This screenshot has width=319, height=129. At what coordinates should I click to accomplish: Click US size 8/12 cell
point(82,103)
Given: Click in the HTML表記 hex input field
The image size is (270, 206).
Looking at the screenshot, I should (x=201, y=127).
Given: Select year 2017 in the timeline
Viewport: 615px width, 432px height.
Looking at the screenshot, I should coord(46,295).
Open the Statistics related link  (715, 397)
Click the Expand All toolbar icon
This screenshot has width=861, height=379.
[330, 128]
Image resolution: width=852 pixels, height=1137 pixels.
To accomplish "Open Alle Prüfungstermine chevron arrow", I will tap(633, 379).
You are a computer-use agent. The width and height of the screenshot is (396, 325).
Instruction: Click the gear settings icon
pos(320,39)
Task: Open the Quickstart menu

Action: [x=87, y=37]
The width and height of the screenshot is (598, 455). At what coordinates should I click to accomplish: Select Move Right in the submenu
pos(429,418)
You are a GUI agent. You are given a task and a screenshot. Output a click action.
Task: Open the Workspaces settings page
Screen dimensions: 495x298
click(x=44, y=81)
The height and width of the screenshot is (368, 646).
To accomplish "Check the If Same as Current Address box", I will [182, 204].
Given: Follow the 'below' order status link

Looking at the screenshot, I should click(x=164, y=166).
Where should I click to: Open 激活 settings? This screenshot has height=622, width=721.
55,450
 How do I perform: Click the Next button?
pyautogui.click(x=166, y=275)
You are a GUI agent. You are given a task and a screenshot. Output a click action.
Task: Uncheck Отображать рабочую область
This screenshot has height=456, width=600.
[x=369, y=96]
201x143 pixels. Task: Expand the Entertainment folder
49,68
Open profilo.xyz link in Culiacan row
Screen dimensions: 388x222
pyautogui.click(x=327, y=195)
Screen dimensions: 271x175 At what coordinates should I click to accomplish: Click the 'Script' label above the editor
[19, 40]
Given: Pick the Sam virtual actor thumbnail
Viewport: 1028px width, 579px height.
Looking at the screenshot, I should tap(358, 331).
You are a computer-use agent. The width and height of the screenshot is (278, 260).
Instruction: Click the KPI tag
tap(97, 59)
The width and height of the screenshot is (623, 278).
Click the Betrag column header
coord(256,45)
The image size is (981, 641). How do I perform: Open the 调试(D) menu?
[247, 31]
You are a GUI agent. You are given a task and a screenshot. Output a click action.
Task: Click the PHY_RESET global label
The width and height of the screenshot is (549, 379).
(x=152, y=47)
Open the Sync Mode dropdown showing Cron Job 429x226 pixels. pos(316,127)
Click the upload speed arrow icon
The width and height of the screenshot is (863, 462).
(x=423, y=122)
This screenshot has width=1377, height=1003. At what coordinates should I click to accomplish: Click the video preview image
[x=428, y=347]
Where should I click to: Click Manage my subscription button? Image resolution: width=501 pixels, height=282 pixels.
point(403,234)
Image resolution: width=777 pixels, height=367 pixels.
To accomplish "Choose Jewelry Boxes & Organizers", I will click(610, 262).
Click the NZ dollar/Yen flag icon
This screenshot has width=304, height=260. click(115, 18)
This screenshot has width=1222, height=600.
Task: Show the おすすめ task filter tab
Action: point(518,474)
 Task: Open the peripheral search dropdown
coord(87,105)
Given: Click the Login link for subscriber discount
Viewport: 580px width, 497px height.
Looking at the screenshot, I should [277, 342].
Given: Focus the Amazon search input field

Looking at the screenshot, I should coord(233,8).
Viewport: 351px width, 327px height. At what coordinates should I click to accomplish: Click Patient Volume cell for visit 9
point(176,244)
________________________
**WHAT NEEDS TO BE DONE**
A single number is the whole answer: how many lines in the entries hold the word "will".

**SOLUTION TO THE PROBLEM**
3